Exercise data below:

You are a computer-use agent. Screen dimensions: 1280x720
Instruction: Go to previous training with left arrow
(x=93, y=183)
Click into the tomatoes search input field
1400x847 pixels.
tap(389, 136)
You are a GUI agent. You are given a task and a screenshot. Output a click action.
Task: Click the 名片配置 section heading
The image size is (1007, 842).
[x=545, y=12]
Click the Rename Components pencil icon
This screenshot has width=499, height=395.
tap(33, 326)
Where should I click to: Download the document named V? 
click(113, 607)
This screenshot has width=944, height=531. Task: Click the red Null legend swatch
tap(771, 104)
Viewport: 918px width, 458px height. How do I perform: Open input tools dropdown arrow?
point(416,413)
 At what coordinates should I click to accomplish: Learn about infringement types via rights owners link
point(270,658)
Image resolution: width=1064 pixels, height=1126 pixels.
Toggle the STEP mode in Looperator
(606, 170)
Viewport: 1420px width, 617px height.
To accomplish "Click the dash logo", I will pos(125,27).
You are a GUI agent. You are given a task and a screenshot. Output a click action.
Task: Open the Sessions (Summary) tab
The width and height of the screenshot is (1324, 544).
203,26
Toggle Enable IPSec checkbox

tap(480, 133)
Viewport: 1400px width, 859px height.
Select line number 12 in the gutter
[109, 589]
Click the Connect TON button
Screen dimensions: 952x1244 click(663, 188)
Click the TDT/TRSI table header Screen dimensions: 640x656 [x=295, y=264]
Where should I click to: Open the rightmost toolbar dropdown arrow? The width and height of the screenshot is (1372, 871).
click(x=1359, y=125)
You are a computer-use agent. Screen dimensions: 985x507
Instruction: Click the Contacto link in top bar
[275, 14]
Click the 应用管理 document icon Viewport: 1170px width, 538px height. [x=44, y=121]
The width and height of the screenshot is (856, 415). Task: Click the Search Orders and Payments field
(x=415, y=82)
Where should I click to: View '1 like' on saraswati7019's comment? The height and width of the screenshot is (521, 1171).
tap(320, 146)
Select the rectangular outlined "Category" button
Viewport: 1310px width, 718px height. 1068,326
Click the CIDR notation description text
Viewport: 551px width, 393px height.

End of Exercise data.

Only the lines from the one containing "The width and height of the screenshot is (856, 415)." through the last line of the records belong in the answer, each written out exactly.

[Result of this exercise]:
The width and height of the screenshot is (856, 415). Task: Click the Search Orders and Payments field
(x=415, y=82)
Where should I click to: View '1 like' on saraswati7019's comment? The height and width of the screenshot is (521, 1171).
tap(320, 146)
Select the rectangular outlined "Category" button
Viewport: 1310px width, 718px height. 1068,326
Click the CIDR notation description text
Viewport: 551px width, 393px height.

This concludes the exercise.